:: INSTRUCTIONS TO FOLLOW ::
Swap "Fish Fingers" for "Fish Sticks" in the records below, and leave every other part unchanged.

== EXERCISE MATERIALS ==

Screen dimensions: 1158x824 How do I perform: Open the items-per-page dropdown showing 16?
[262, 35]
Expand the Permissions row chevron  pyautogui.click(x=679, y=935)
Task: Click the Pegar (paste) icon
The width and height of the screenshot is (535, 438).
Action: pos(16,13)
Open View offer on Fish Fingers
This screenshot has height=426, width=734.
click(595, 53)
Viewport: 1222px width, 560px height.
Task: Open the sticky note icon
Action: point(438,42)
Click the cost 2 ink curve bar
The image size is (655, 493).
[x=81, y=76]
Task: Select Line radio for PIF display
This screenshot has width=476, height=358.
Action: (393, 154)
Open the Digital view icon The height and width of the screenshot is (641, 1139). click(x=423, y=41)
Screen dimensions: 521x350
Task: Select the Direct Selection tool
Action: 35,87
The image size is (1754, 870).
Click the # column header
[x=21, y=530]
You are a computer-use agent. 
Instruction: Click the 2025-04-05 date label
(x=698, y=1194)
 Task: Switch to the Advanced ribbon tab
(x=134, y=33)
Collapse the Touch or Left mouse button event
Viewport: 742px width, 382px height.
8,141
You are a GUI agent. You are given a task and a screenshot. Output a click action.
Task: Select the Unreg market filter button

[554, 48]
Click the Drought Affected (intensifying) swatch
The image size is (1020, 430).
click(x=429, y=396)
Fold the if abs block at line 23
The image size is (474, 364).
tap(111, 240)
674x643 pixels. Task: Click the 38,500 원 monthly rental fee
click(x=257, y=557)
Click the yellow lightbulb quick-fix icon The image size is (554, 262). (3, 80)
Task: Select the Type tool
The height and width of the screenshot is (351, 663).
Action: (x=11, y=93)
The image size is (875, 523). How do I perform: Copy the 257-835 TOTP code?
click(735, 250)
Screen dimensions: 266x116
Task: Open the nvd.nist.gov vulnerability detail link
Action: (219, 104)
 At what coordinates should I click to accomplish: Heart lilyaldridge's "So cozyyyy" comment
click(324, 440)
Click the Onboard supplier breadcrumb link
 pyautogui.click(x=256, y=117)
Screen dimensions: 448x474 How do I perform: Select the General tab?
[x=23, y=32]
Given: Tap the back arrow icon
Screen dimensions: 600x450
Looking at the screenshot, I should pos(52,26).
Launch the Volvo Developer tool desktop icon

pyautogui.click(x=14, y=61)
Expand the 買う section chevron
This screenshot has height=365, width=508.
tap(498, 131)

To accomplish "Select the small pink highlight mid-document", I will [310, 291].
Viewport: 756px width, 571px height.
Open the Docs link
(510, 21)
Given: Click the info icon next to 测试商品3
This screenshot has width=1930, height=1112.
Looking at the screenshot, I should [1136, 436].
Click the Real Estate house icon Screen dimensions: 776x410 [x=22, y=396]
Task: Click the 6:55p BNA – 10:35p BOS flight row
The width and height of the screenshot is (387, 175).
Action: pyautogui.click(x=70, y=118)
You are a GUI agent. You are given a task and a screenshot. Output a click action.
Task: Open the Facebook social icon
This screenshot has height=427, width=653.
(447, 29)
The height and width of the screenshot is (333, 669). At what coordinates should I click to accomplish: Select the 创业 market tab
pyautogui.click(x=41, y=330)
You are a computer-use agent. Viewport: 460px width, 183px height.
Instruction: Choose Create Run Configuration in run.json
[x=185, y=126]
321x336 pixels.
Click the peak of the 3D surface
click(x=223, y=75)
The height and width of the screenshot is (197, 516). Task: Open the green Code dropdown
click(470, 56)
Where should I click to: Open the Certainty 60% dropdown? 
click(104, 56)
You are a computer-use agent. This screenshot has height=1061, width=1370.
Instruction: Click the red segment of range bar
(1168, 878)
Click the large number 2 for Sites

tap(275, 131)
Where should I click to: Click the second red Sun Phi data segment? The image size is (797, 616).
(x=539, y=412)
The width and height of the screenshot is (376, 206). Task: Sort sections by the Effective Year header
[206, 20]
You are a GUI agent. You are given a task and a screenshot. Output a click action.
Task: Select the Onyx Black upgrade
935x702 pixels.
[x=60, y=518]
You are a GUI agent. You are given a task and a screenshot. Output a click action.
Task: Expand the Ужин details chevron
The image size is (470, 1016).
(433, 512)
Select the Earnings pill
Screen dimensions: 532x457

===

:: RESULT OF THIS TASK ::
Screen dimensions: 1158x824 How do I perform: Open the items-per-page dropdown showing 16?
[262, 35]
Expand the Permissions row chevron  pyautogui.click(x=679, y=935)
Task: Click the Pegar (paste) icon
The width and height of the screenshot is (535, 438).
Action: pos(16,13)
Open View offer on Fish Sticks
This screenshot has height=426, width=734.
click(595, 53)
Viewport: 1222px width, 560px height.
Task: Open the sticky note icon
Action: point(438,42)
Click the cost 2 ink curve bar
The image size is (655, 493).
[x=81, y=76]
Task: Select Line radio for PIF display
This screenshot has width=476, height=358.
Action: (393, 154)
Open the Digital view icon The height and width of the screenshot is (641, 1139). click(x=423, y=41)
Screen dimensions: 521x350
Task: Select the Direct Selection tool
Action: 35,87
The image size is (1754, 870).
Click the # column header
[x=21, y=530]
You are a computer-use agent. 
Instruction: Click the 2025-04-05 date label
(x=698, y=1194)
 Task: Switch to the Advanced ribbon tab
(x=134, y=33)
Collapse the Touch or Left mouse button event
Viewport: 742px width, 382px height.
8,141
You are a GUI agent. You are given a task and a screenshot. Output a click action.
Task: Select the Unreg market filter button

[554, 48]
Click the Drought Affected (intensifying) swatch
The image size is (1020, 430).
click(x=429, y=396)
Fold the if abs block at line 23
The image size is (474, 364).
tap(111, 240)
674x643 pixels. Task: Click the 38,500 원 monthly rental fee
click(x=257, y=557)
Click the yellow lightbulb quick-fix icon The image size is (554, 262). (3, 80)
Task: Select the Type tool
The height and width of the screenshot is (351, 663).
Action: (x=11, y=93)
The image size is (875, 523). How do I perform: Copy the 257-835 TOTP code?
click(735, 250)
Screen dimensions: 266x116
Task: Open the nvd.nist.gov vulnerability detail link
Action: (219, 104)
 At what coordinates should I click to accomplish: Heart lilyaldridge's "So cozyyyy" comment
click(324, 440)
Click the Onboard supplier breadcrumb link
 pyautogui.click(x=256, y=117)
Screen dimensions: 448x474 How do I perform: Select the General tab?
[x=23, y=32]
Given: Tap the back arrow icon
Screen dimensions: 600x450
Looking at the screenshot, I should pos(52,26).
Launch the Volvo Developer tool desktop icon

pyautogui.click(x=14, y=61)
Expand the 買う section chevron
This screenshot has height=365, width=508.
tap(498, 131)

To accomplish "Select the small pink highlight mid-document", I will [310, 291].
Viewport: 756px width, 571px height.
Open the Docs link
(510, 21)
Given: Click the info icon next to 测试商品3
This screenshot has width=1930, height=1112.
Looking at the screenshot, I should [1136, 436].
Click the Real Estate house icon Screen dimensions: 776x410 [x=22, y=396]
Task: Click the 6:55p BNA – 10:35p BOS flight row
The width and height of the screenshot is (387, 175).
Action: pyautogui.click(x=70, y=118)
You are a GUI agent. You are given a task and a screenshot. Output a click action.
Task: Open the Facebook social icon
This screenshot has height=427, width=653.
(447, 29)
The height and width of the screenshot is (333, 669). At what coordinates should I click to accomplish: Select the 创业 market tab
pyautogui.click(x=41, y=330)
You are a computer-use agent. Viewport: 460px width, 183px height.
Instruction: Choose Create Run Configuration in run.json
[x=185, y=126]
321x336 pixels.
Click the peak of the 3D surface
click(x=223, y=75)
The height and width of the screenshot is (197, 516). Task: Open the green Code dropdown
click(470, 56)
Where should I click to: Open the Certainty 60% dropdown? 
click(104, 56)
You are a computer-use agent. This screenshot has height=1061, width=1370.
Instruction: Click the red segment of range bar
(1168, 878)
Click the large number 2 for Sites

tap(275, 131)
Where should I click to: Click the second red Sun Phi data segment? The image size is (797, 616).
(x=539, y=412)
The width and height of the screenshot is (376, 206). Task: Sort sections by the Effective Year header
[206, 20]
You are a GUI agent. You are given a task and a screenshot. Output a click action.
Task: Select the Onyx Black upgrade
935x702 pixels.
[x=60, y=518]
You are a GUI agent. You are given a task and a screenshot. Output a click action.
Task: Expand the Ужин details chevron
The image size is (470, 1016).
(433, 512)
Select the Earnings pill
Screen dimensions: 532x457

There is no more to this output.